O Conselho de Sentença rejeitou as acusações de tentativa de homicídio qualificado, sequestro, cárcere privado e porte ilegal de arma.
De acordo com o processo, o caso teve início logo após o Natal de 2015, quando o lavrador recebeu uma ligação informando que sua filha havia sido agredida pelo marido durante a madrugada.

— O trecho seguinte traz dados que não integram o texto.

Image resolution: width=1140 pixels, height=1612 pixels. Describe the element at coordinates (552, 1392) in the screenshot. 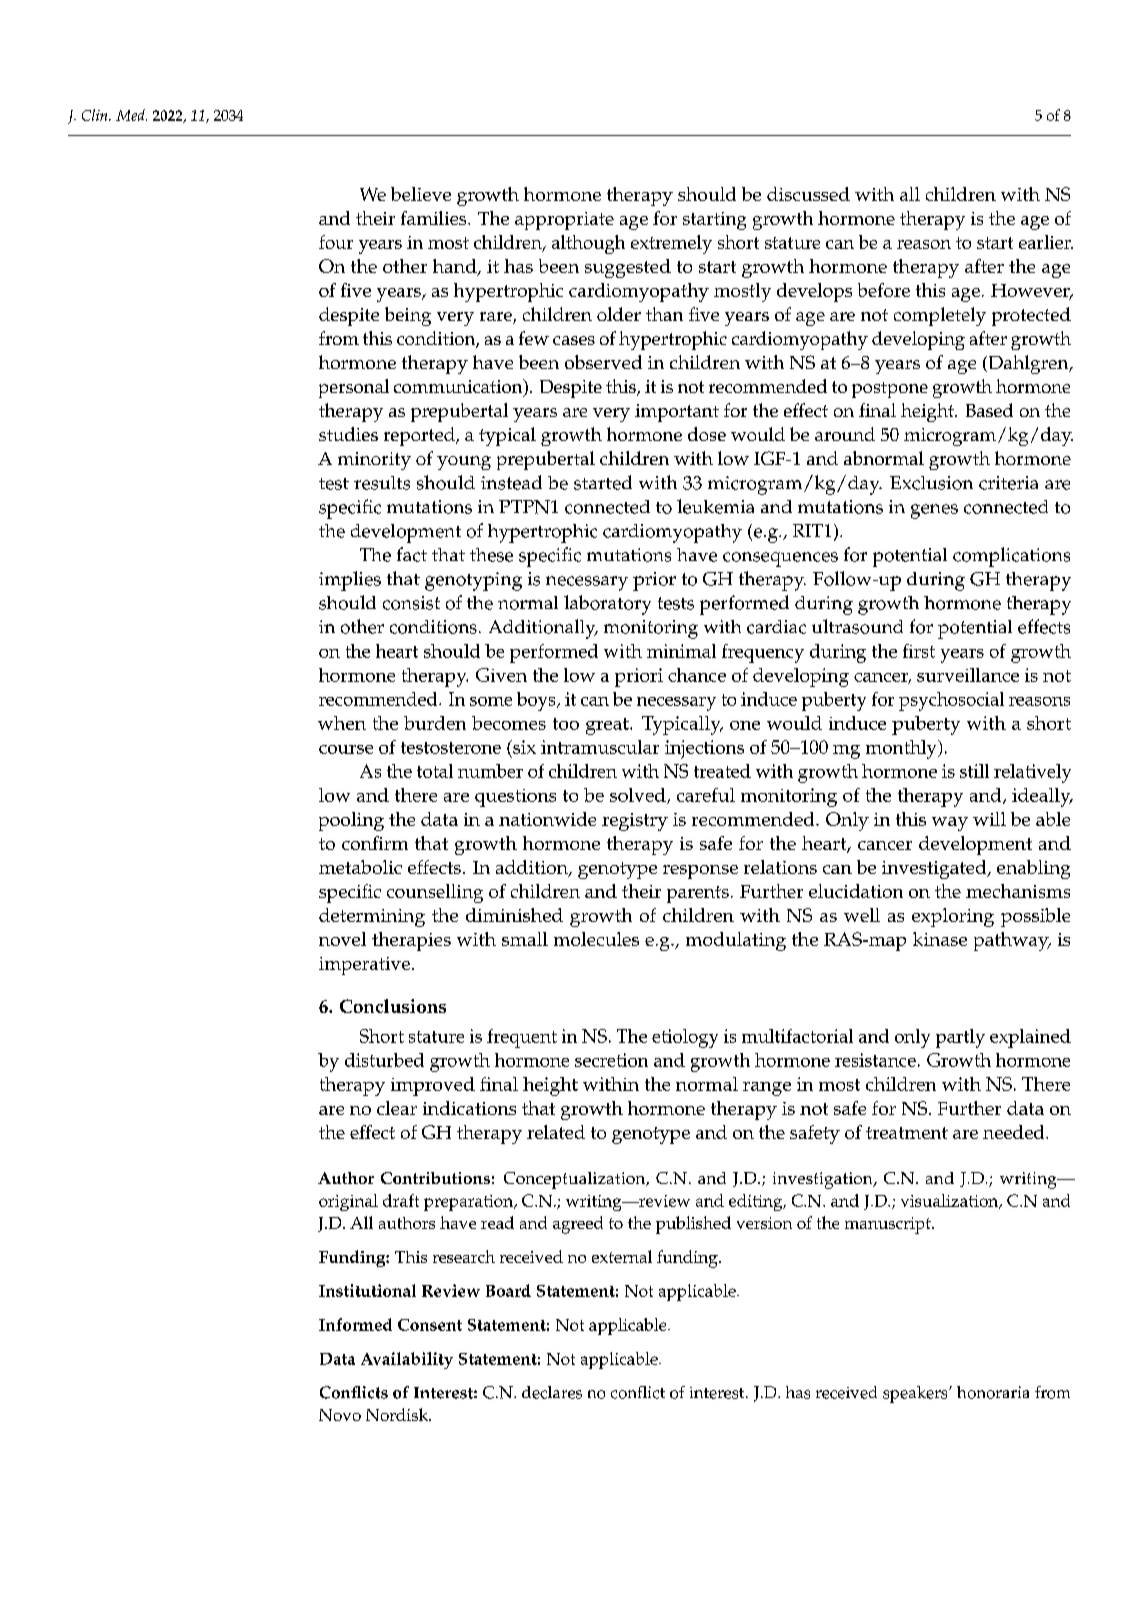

Ao chegar à residência dela, ouviu da própria vítima que o companheiro havia quebrado seu celular e que aquela não teria sido a primeira agressão.
Diante da situação, o pai levou a filha e as netas para sua casa. Posteriormente, convidou o genro para colher tomates em uma roça da família. No local, amarrou o homem e o agrediu com uma corda, na presença de outras pessoas. Em juízo, o lavrador afirmou que não teve intenção de matar, mas de “aplicar um corretivo”.
Durante o julgamento, ele não negou as agressões. Admitiu que levou uma faca e um chicote ao encontro, mas reforçou que jamais teve a intenção de tirar a vida do genro.
Em depoimento, relatou ainda que questionou o genro sobre as agressões contra a esposa. Segundo ele, o homem teria admitido ter agredido a mulher cerca de três vezes e ainda ter retirado dinheiro que ela guardava para comprar o enxoval do bebê que estava por nascer.
Com base nessa resposta, o lavrador disse que decidiu fazer o genro “sentir a dor” que a filha havia sentido. Em sua fala final, afirmou que criou a filha “nos braços de amor” e que não aceitava vê-la ser vítima de violência.
A defesa foi conduzida pela Defensoria Pública do Estado da Bahia (DPE/BA), por meio do grupo especializado em Tribunal do Júri. A atuação integrou o Mês Nacional do Júri, iniciativa do Conselho Nacional de Justiça (CNJ) voltada à aceleração do julgamento de processos antigos.
O defensor público Felipe Ferreira, responsável pela defesa, afirmou que o cliente foi denunciado injustamente ao tentar proteger a filha e a neta do ciclo de violência doméstica. Segundo ele, o lavrador agiu movido pelo medo e pela dor diante do sofrimento da família.
Com a decisão do júri, o agricultor foi absolvido de todas as acusações.